[Do this] Recast every line of the material below as a JSON array of strings, one string per line, leaving out blank lines.

[Available data]
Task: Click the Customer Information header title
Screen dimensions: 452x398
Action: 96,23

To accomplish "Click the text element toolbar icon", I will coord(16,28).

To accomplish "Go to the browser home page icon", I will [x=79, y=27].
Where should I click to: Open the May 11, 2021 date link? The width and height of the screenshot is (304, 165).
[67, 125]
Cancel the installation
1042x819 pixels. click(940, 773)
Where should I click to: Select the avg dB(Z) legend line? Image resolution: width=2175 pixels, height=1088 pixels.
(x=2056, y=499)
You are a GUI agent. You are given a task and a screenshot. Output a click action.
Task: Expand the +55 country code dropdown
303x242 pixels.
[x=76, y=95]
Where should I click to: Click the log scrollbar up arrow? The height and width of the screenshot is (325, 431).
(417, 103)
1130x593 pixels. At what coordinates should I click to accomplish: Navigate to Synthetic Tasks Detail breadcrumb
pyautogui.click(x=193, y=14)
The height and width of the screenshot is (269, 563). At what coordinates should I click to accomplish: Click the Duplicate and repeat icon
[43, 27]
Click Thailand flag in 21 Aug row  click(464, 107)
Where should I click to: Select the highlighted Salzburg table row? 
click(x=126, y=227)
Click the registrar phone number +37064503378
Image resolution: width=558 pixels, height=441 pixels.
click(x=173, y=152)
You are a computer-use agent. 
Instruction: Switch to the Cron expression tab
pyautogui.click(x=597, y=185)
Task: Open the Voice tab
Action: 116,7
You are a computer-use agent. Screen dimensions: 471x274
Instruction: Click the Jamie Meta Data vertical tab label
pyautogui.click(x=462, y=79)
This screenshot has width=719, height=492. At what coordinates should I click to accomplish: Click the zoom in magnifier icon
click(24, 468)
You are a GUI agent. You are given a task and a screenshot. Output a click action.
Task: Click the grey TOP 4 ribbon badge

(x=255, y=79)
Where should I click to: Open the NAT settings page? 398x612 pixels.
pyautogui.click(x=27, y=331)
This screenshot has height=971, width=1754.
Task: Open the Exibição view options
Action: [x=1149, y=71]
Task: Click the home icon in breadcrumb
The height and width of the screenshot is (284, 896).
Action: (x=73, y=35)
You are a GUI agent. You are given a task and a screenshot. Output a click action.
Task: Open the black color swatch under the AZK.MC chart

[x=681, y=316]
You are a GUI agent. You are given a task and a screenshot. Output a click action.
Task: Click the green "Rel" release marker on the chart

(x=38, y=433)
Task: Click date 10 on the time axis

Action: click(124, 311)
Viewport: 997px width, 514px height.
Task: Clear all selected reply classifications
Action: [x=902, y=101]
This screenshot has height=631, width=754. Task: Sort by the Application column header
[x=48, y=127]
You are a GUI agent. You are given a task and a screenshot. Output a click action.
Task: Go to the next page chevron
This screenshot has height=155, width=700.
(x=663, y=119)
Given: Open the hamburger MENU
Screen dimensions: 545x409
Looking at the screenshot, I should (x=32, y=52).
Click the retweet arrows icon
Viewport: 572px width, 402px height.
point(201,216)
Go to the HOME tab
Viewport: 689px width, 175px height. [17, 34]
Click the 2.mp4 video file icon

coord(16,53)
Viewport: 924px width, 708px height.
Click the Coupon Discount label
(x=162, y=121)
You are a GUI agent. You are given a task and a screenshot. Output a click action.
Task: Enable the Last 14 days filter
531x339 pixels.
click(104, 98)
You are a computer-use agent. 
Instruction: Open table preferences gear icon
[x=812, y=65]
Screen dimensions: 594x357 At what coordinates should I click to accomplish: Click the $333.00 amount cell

[Task solution]
[
  "Task: Click the Customer Information header title",
  "Screen dimensions: 452x398",
  "Action: 96,23",
  "To accomplish \"Click the text element toolbar icon\", I will coord(16,28).",
  "To accomplish \"Go to the browser home page icon\", I will [x=79, y=27].",
  "Where should I click to: Open the May 11, 2021 date link? The width and height of the screenshot is (304, 165).",
  "[67, 125]",
  "Cancel the installation",
  "1042x819 pixels. click(940, 773)",
  "Where should I click to: Select the avg dB(Z) legend line? Image resolution: width=2175 pixels, height=1088 pixels.",
  "(x=2056, y=499)",
  "You are a GUI agent. You are given a task and a screenshot. Output a click action.",
  "Task: Expand the +55 country code dropdown",
  "303x242 pixels.",
  "[x=76, y=95]",
  "Where should I click to: Click the log scrollbar up arrow? The height and width of the screenshot is (325, 431).",
  "(417, 103)",
  "1130x593 pixels. At what coordinates should I click to accomplish: Navigate to Synthetic Tasks Detail breadcrumb",
  "pyautogui.click(x=193, y=14)",
  "The height and width of the screenshot is (269, 563). At what coordinates should I click to accomplish: Click the Duplicate and repeat icon",
  "[43, 27]",
  "Click Thailand flag in 21 Aug row  click(464, 107)",
  "Where should I click to: Select the highlighted Salzburg table row? ",
  "click(x=126, y=227)",
  "Click the registrar phone number +37064503378",
  "Image resolution: width=558 pixels, height=441 pixels.",
  "click(x=173, y=152)",
  "You are a computer-use agent. ",
  "Instruction: Switch to the Cron expression tab",
  "pyautogui.click(x=597, y=185)",
  "Task: Open the Voice tab",
  "Action: 116,7",
  "You are a computer-use agent. Screen dimensions: 471x274",
  "Instruction: Click the Jamie Meta Data vertical tab label",
  "pyautogui.click(x=462, y=79)",
  "This screenshot has width=719, height=492. At what coordinates should I click to accomplish: Click the zoom in magnifier icon",
  "click(24, 468)",
  "You are a GUI agent. You are given a task and a screenshot. Output a click action.",
  "Task: Click the grey TOP 4 ribbon badge",
  "(x=255, y=79)",
  "Where should I click to: Open the NAT settings page? 398x612 pixels.",
  "pyautogui.click(x=27, y=331)",
  "This screenshot has height=971, width=1754.",
  "Task: Open the Exibição view options",
  "Action: [x=1149, y=71]",
  "Task: Click the home icon in breadcrumb",
  "The height and width of the screenshot is (284, 896).",
  "Action: (x=73, y=35)",
  "You are a GUI agent. You are given a task and a screenshot. Output a click action.",
  "Task: Open the black color swatch under the AZK.MC chart",
  "[x=681, y=316]",
  "You are a GUI agent. You are given a task and a screenshot. Output a click action.",
  "Task: Click the green \"Rel\" release marker on the chart",
  "(x=38, y=433)",
  "Task: Click date 10 on the time axis",
  "Action: click(124, 311)",
  "Viewport: 997px width, 514px height.",
  "Task: Clear all selected reply classifications",
  "Action: [x=902, y=101]",
  "This screenshot has height=631, width=754. Task: Sort by the Application column header",
  "[x=48, y=127]",
  "You are a GUI agent. You are given a task and a screenshot. Output a click action.",
  "Task: Go to the next page chevron",
  "This screenshot has height=155, width=700.",
  "(x=663, y=119)",
  "Given: Open the hamburger MENU",
  "Screen dimensions: 545x409",
  "Looking at the screenshot, I should (x=32, y=52).",
  "Click the retweet arrows icon",
  "Viewport: 572px width, 402px height.",
  "point(201,216)",
  "Go to the HOME tab",
  "Viewport: 689px width, 175px height. [17, 34]",
  "Click the 2.mp4 video file icon",
  "coord(16,53)",
  "Viewport: 924px width, 708px height.",
  "Click the Coupon Discount label",
  "(x=162, y=121)",
  "You are a GUI agent. You are given a task and a screenshot. Output a click action.",
  "Task: Enable the Last 14 days filter",
  "531x339 pixels.",
  "click(104, 98)",
  "You are a computer-use agent. ",
  "Instruction: Open table preferences gear icon",
  "[x=812, y=65]",
  "Screen dimensions: 594x357 At what coordinates should I click to accomplish: Click the $333.00 amount cell"
]